Aras froze. The tunnel was too tight to run properly, too narrow to turn and face it. Even breathing felt like a mistake.

Behind him, the creature inhaled again—closer now.

The right wall trembled. A deep hum vibrated through the stone, crawling along its veins. Thin gray lines spidered outward across the surface, splitting into deliberate, branching cracks.

Aras stared as the cracks connected, forming a symbol.

He didn't know it.But his chest reacted instantly.

The Ashflare Seed pulsed—once, sharply.

The symbol pulsed back.

Aras's vision dimmed. For a moment he wasn't in a tunnel; he was suspended between two resonances—stone and light calling to each other.

Either the tunnel was awakening…or the Ashbound had fully locked onto him.

Maybe both.

His light surged involuntarily, answering the symbol's call. Cold fire spread across his chest. Despite suppression, a faint gray glow spilled outward.

The tunnel flickered with light.

And the Ashbound…stopped.

The footsteps fell silent.The tunnel turned cold and still.

Aras couldn't breathe.

For the first time, his light had caught the creature's full attention.
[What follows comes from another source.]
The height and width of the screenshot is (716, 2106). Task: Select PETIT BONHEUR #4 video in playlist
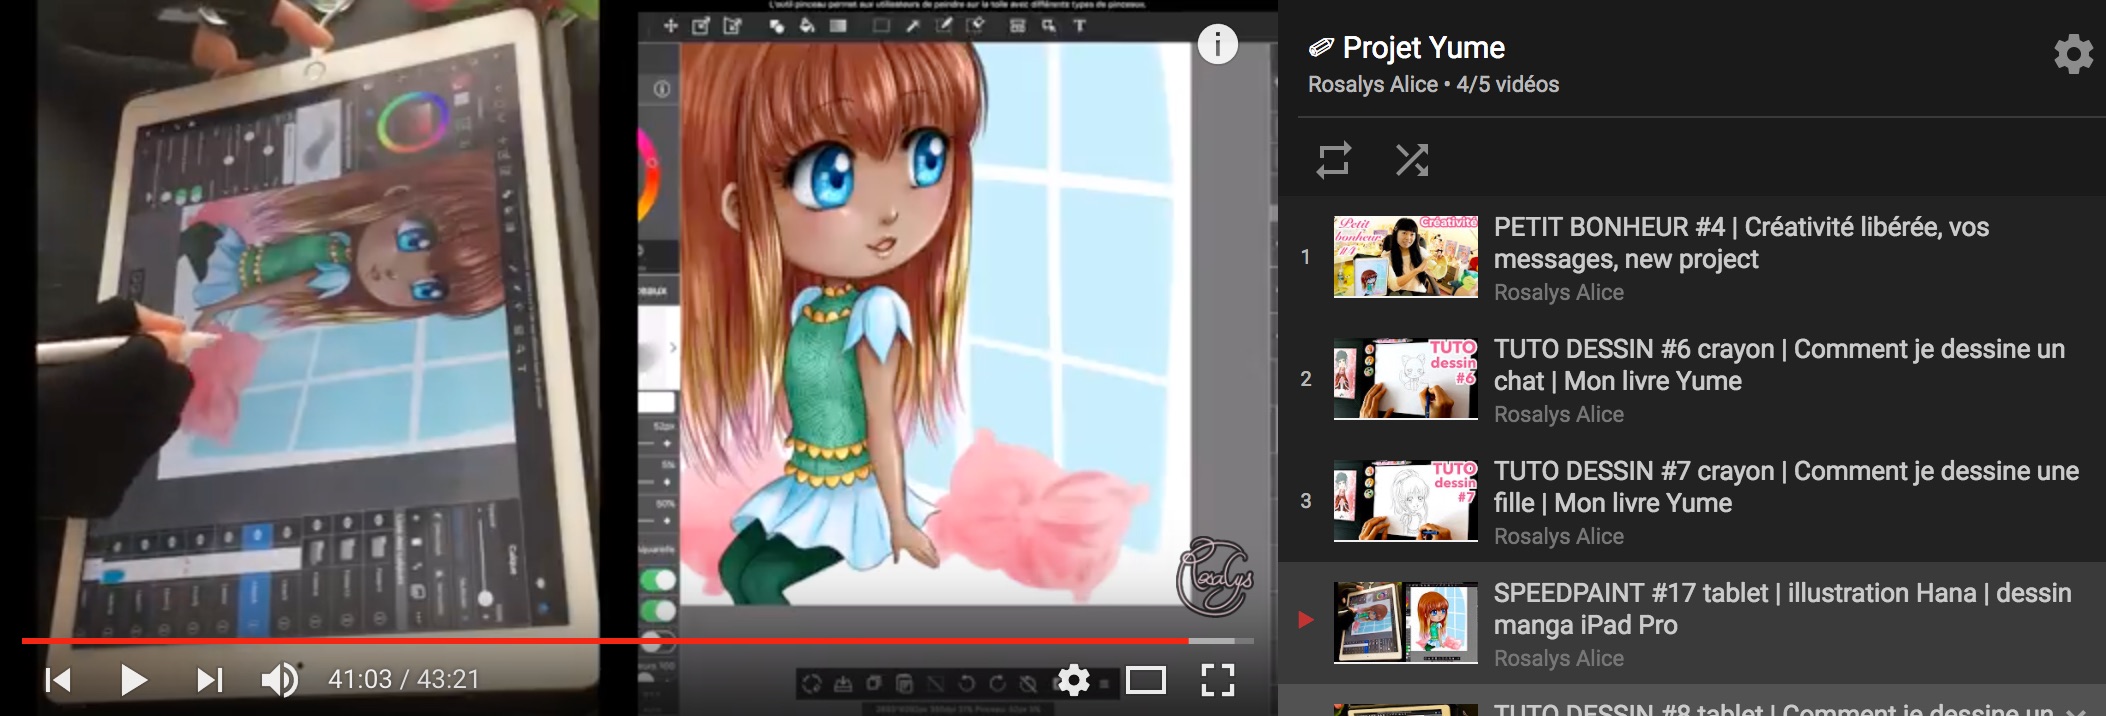1740,243

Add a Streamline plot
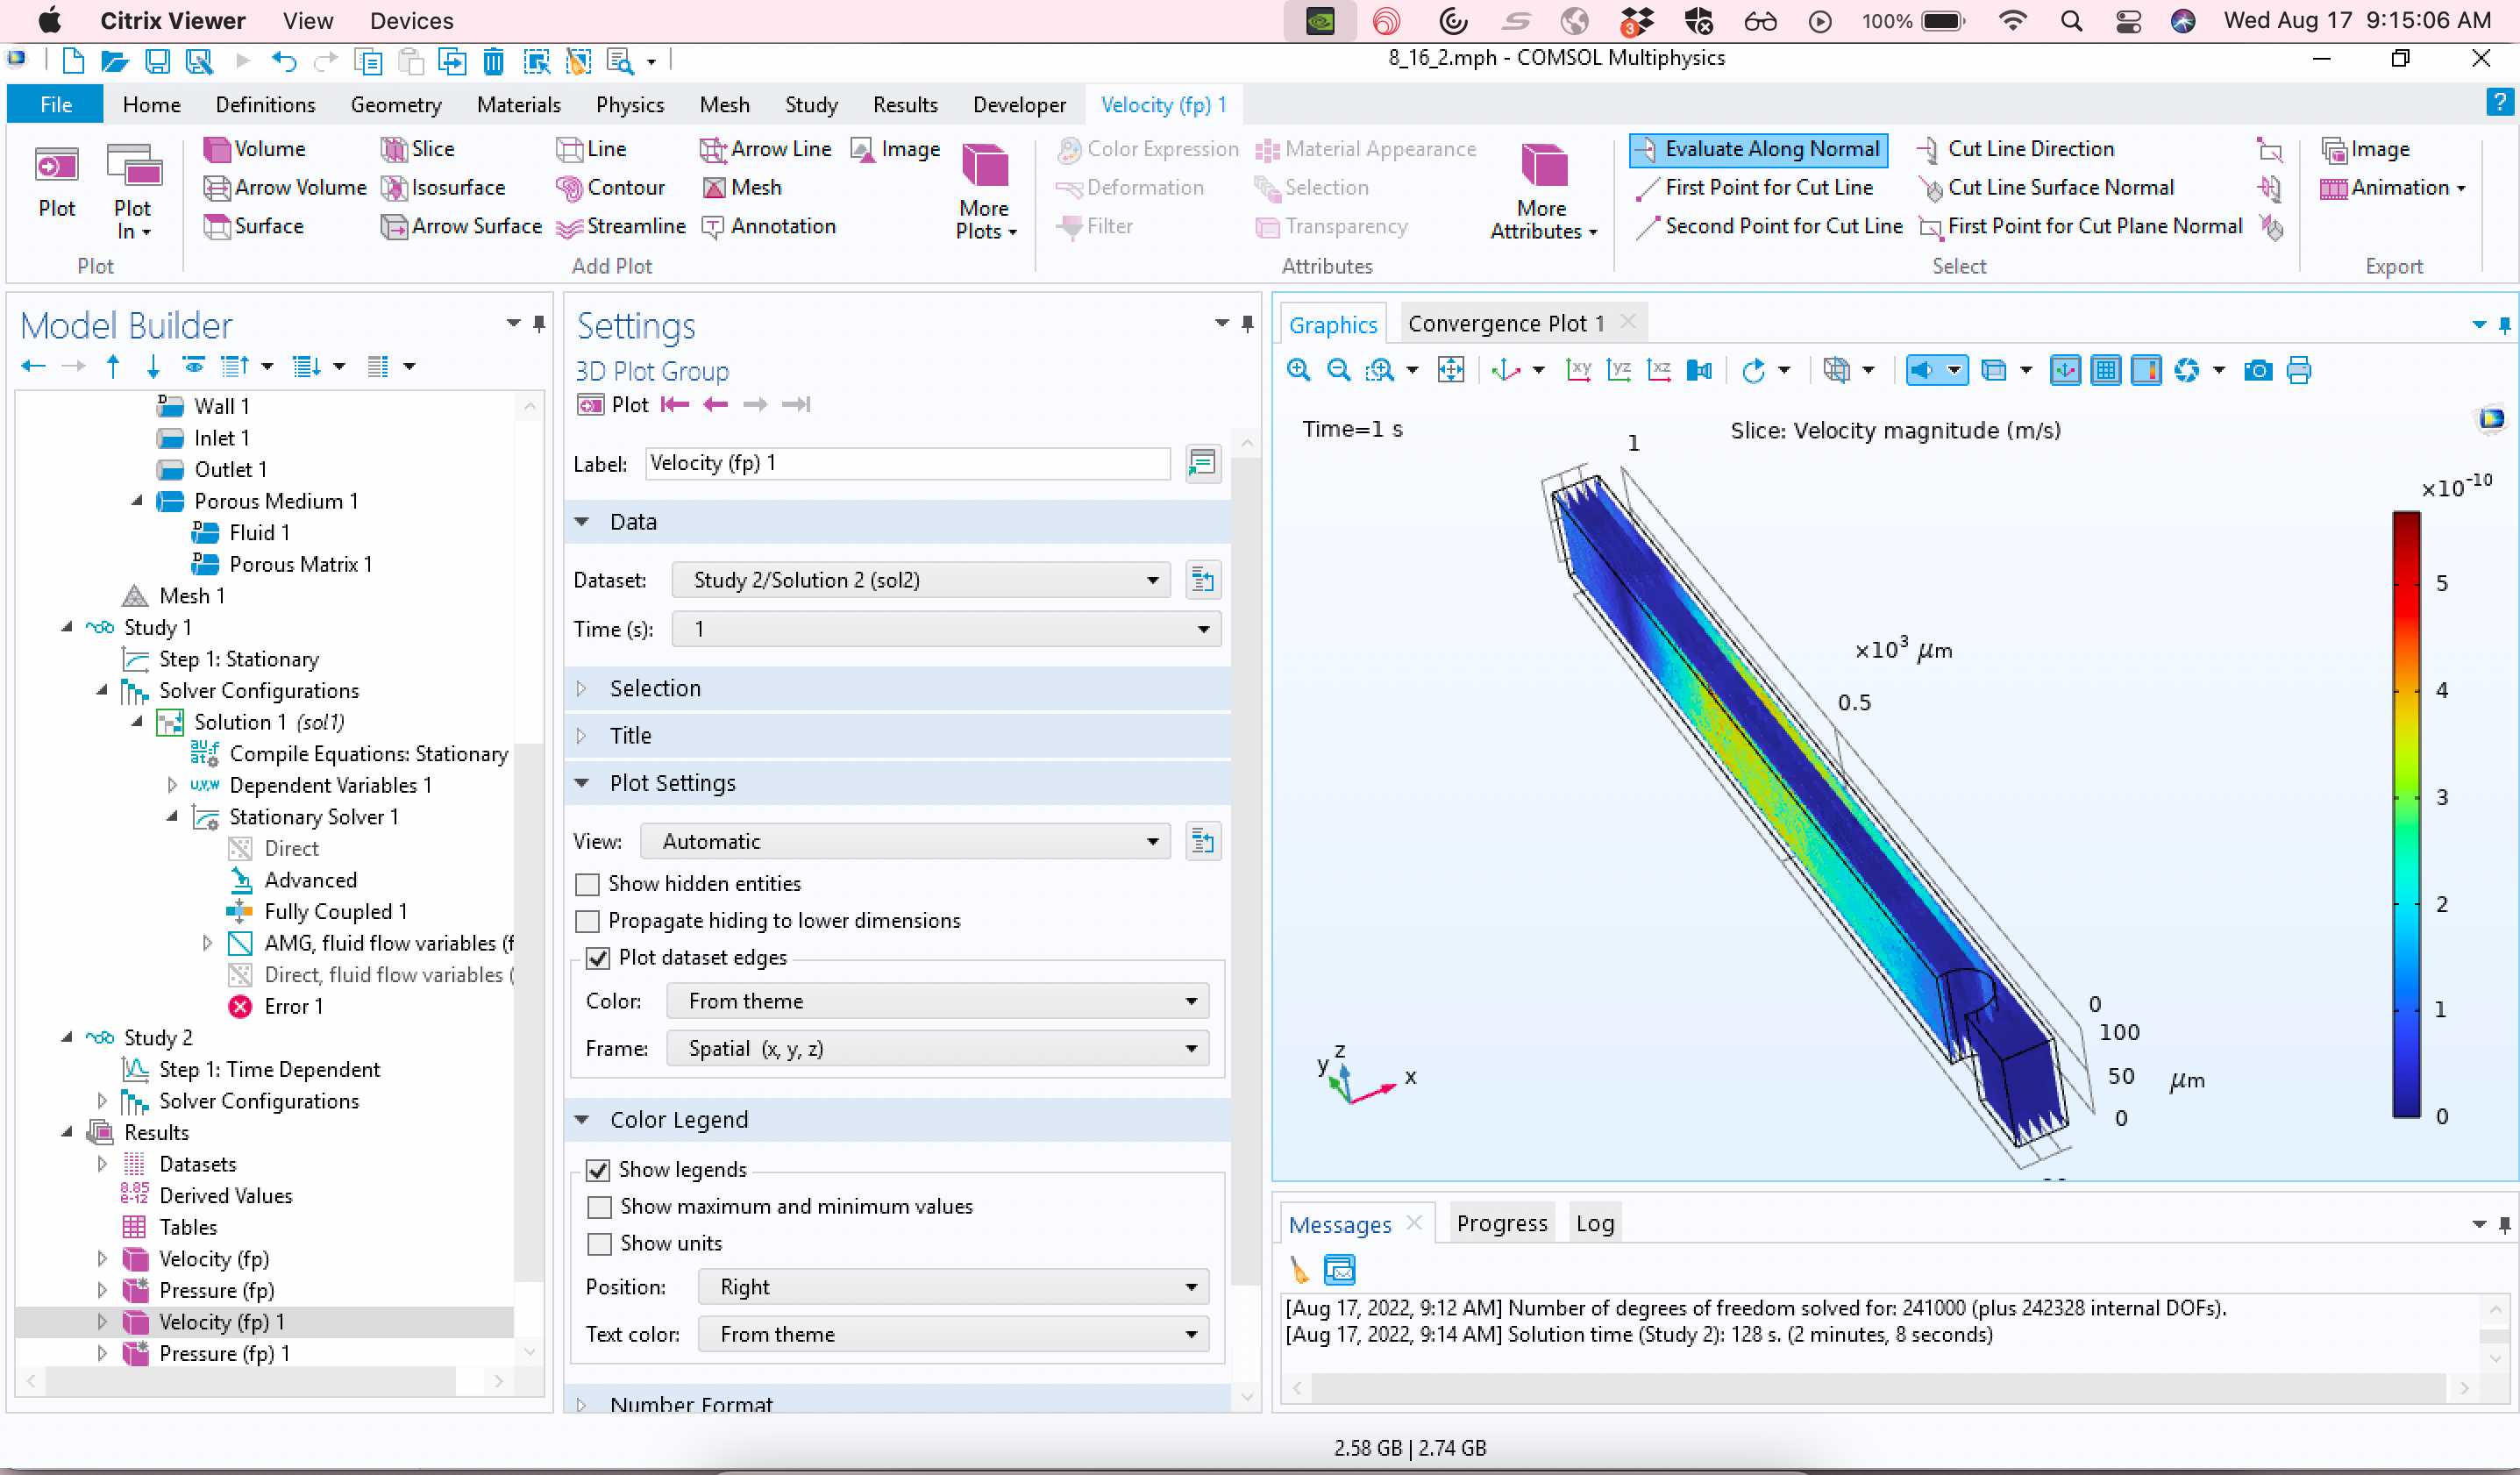(x=621, y=227)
On the wall beside him, Lira's silhouette sharpened—still silent, still unable to intervene. But her faint expression, barely etched into the stone, carried something he had not seen from her yet.

Fear.Not for herself.For him.

Aras tried to steady his breath. He had to suppress the light again. He had to. But his body trembled, his lungs refused to fill, and the walls around him seemed to squeeze tighter.

Behind him, the Ashbound inhaled once more.

Closer.Too close.

A cold truth slid down Aras's spine:

If he couldn't control this light, it would call them every time it rose.

And the tunnel felt smaller with every heartbeat.